The Amnesty International report says that women in Northern Uganda suffer rape and gender-based violence at the hands of state officials, including the army. Family members and others in the community, it says, also victimize the women.

The report says the northern Ugandan women often face what it described as "insurmountable difficulties" in trying to ensure that the perpetrators are brought to justice. According to the report, some are afraid to report rape and other forms of violence, because of intimidation, hostility and ridicule from the community, as well as inaction by authorities.

The report notes a lack of police officers to report cases to and when police are available, it alleges, they are not sensitive to the rights of victims.

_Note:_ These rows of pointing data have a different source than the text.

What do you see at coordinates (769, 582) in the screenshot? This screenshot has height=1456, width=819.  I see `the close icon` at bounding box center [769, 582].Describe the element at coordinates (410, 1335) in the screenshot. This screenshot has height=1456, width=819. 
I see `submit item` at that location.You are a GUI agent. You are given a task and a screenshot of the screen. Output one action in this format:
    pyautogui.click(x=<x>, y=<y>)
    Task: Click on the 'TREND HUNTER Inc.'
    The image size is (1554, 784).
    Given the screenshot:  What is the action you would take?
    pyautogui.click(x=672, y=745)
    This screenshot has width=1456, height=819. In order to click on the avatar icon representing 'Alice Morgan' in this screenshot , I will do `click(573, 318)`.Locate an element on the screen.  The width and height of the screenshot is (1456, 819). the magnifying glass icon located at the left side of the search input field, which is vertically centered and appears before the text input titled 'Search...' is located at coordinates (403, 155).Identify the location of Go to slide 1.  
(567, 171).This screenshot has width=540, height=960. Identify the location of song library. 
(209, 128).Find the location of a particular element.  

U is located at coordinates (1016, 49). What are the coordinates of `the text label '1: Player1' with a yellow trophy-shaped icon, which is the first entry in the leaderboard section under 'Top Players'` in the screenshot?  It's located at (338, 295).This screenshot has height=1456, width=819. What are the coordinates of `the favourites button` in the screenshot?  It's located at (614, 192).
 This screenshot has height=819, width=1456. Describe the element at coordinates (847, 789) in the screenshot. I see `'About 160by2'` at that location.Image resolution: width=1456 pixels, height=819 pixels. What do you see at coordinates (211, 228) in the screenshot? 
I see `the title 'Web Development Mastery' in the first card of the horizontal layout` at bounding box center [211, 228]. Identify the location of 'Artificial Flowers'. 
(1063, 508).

Amnesty says the majority of police officers in northern Uganda have limited training, are ill equipped and unmotivated.

Amnesty International spokesman Godfrey Odongo told VOA that while violence against women in the whole of Uganda is endemic, the rights group focused on northern Uganda where the government fought a bloody two-decade war against the rebel Lord's Resistance Army. During the insurgency, the rebels routinely raped women. A cease-fire has been in place since last year.

Odongo said Amnesty consulted extensively with government officials during the compilation of their report and it is clear the government is not treating the matter with the urgency it deserves.

"In our opinion it all boils down to state inaction and the state inaction is down to political will, the state inaction is down to the political will to address as a as a matter of immediacy and urgency the justice system as exists in the north. That is the main point we want to highlight as the main constraint," he said.

Amnesty says it commends government efforts to establish a functional justice system in post-conflict northern Uganda but it says more needs to be done to end what the spokesman calls the "culture of impunity" when it comes to violence against women.